• SHORT EXERCISE 1
Reproduce word for word the entries from the line holding "Nautic (492, 1299)" through the final line of the entries, inclusive.
___ SELECTED TEXT ___
Immigration

Canadian refugee law is based on the UN Convention Relating to the Status of Refugees. Though sexual identity has not been explicitly listed as a grounds for protection, Canadian courts have determined that it is covered under “particular social group”. Queer individuals must demonstrate that they have been persecuted on the basis of sexual orientation or gender identity to claim refugee status.

Many queer-based refugee claimants in Canada are unsuccessful. This is largely due to claims based on sexual orientation and gender identity being misunderstood by immigration and refugee decision makers; the good news is that many of these are successful at the appeal stage. Two other options remain if there is a negative refugee decision: “Humanitarian and Compassionate Grounds” applications and “Pre Removal Risk Assessments”.  However, these options are not available until one year after the negative refugee decision.

If you have lived with a partner for over a year (same or opposite sex) in your country of origin, you can identify them as your common-law partner in your refugee claim. If you travel to Canada alone, it is important to recognize your partner and any children in your refugee claim so they can join you at a later time if your application is successful.
___
• SHORT EXERCISE 2
Write out the passage on refugee claims in Canada exactly, from "Many queer-based refugee" through "application is successful.", both inclusive.
___ INFORMATION GIVEN ___
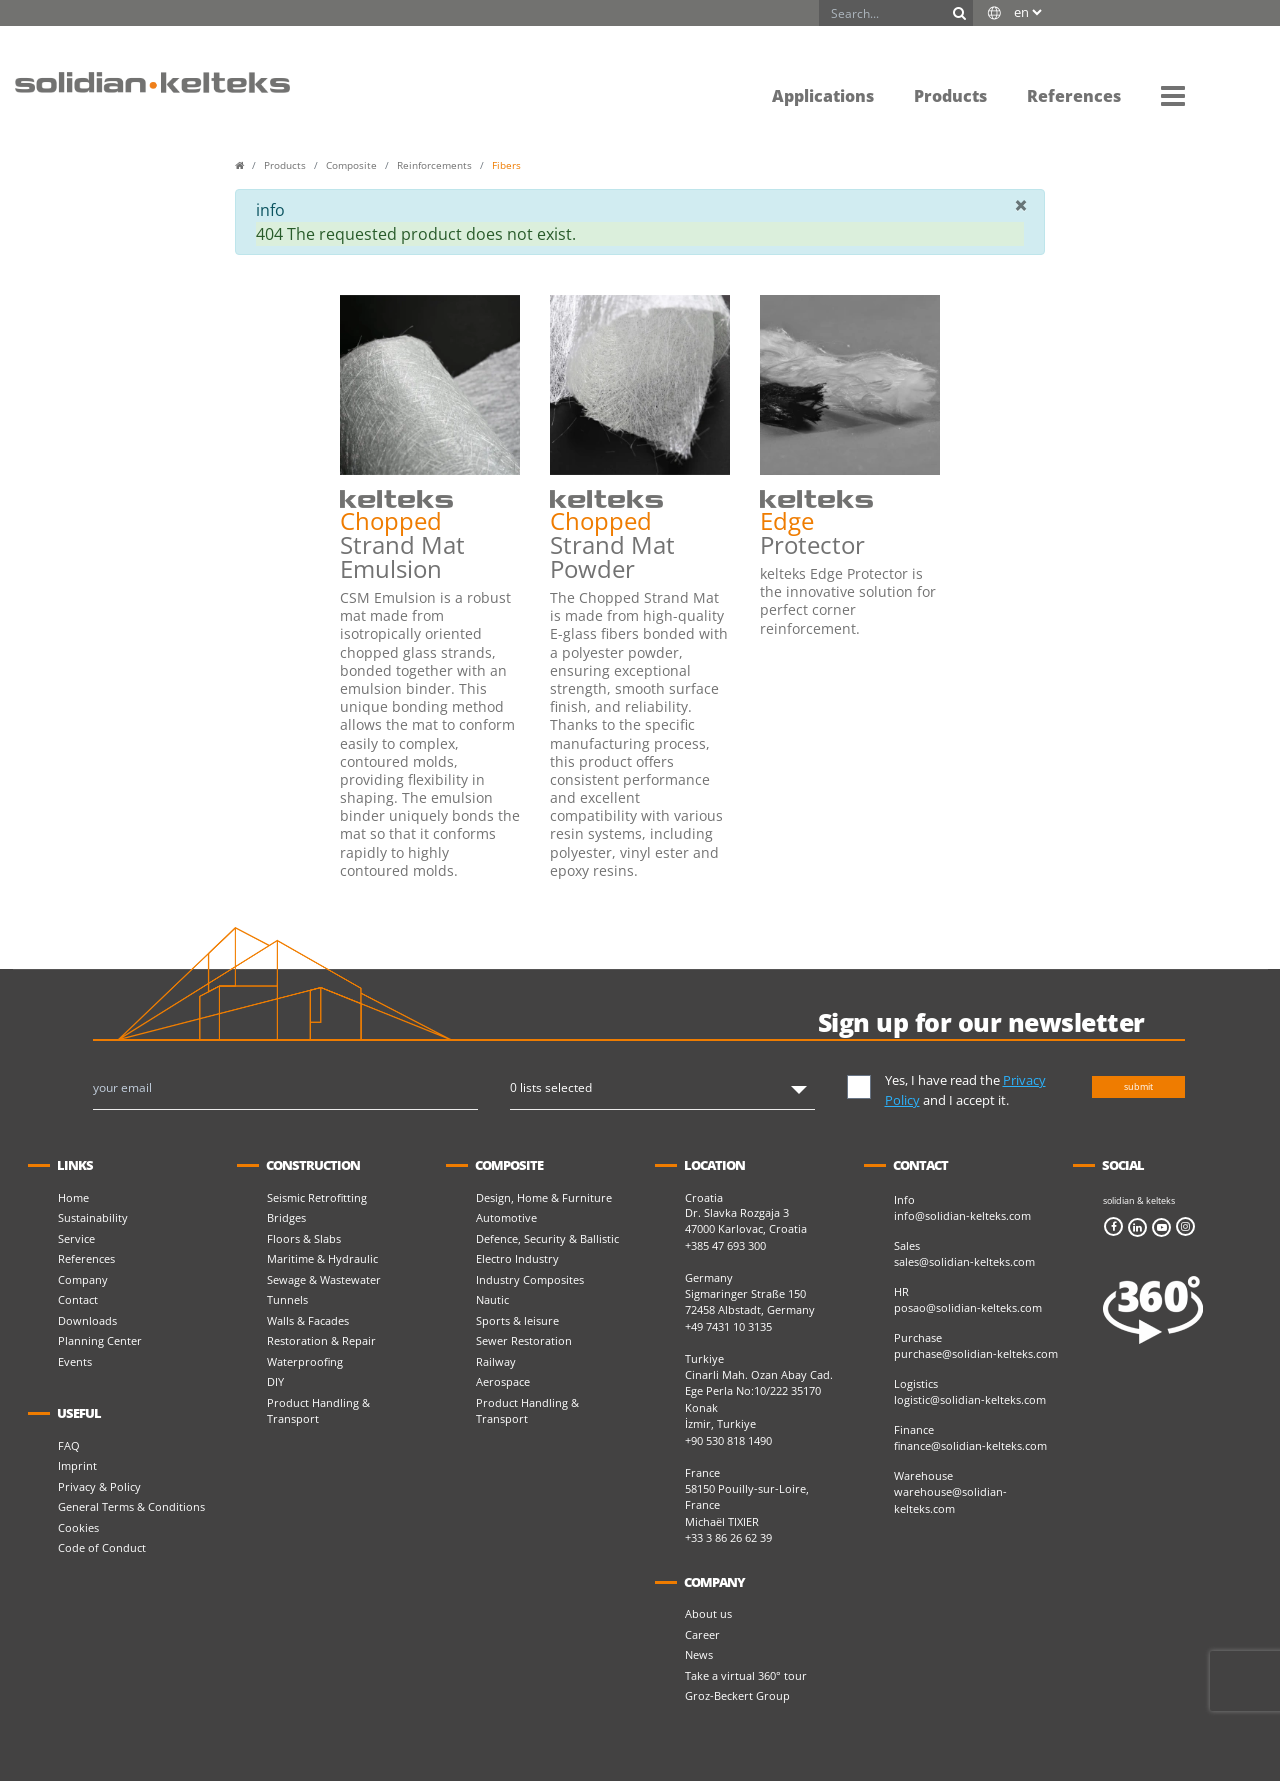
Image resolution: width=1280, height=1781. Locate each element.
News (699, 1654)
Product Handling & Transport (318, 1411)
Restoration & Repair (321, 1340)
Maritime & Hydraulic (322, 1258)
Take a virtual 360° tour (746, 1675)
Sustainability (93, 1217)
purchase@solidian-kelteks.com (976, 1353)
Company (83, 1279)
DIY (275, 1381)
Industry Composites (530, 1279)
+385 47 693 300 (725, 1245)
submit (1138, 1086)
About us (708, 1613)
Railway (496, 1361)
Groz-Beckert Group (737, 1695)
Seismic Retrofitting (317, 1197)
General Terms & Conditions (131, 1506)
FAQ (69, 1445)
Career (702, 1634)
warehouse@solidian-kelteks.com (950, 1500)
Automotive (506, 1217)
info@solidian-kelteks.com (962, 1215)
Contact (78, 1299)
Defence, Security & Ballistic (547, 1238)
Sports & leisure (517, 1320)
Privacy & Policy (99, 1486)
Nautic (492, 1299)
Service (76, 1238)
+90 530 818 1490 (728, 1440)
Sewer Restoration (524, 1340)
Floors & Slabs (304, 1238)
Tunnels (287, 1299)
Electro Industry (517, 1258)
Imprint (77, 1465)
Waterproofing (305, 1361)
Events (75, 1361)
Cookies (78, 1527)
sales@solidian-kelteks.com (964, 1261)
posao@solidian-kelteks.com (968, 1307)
___
• EXERCISE ANSWER 1
Nautic (492, 1299)
Service (76, 1238)
+90 530 818 1490 (728, 1440)
Sewer Restoration (524, 1340)
Floors & Slabs (304, 1238)
Tunnels (287, 1299)
Electro Industry (517, 1258)
Imprint (77, 1465)
Waterproofing (305, 1361)
Events (75, 1361)
Cookies (78, 1527)
sales@solidian-kelteks.com (964, 1261)
posao@solidian-kelteks.com (968, 1307)

• EXERCISE ANSWER 2
Many queer-based refugee claimants in Canada are unsuccessful. This is largely due to claims based on sexual orientation and gender identity being misunderstood by immigration and refugee decision makers; the good news is that many of these are successful at the appeal stage. Two other options remain if there is a negative refugee decision: “Humanitarian and Compassionate Grounds” applications and “Pre Removal Risk Assessments”.  However, these options are not available until one year after the negative refugee decision.

If you have lived with a partner for over a year (same or opposite sex) in your country of origin, you can identify them as your common-law partner in your refugee claim. If you travel to Canada alone, it is important to recognize your partner and any children in your refugee claim so they can join you at a later time if your application is successful.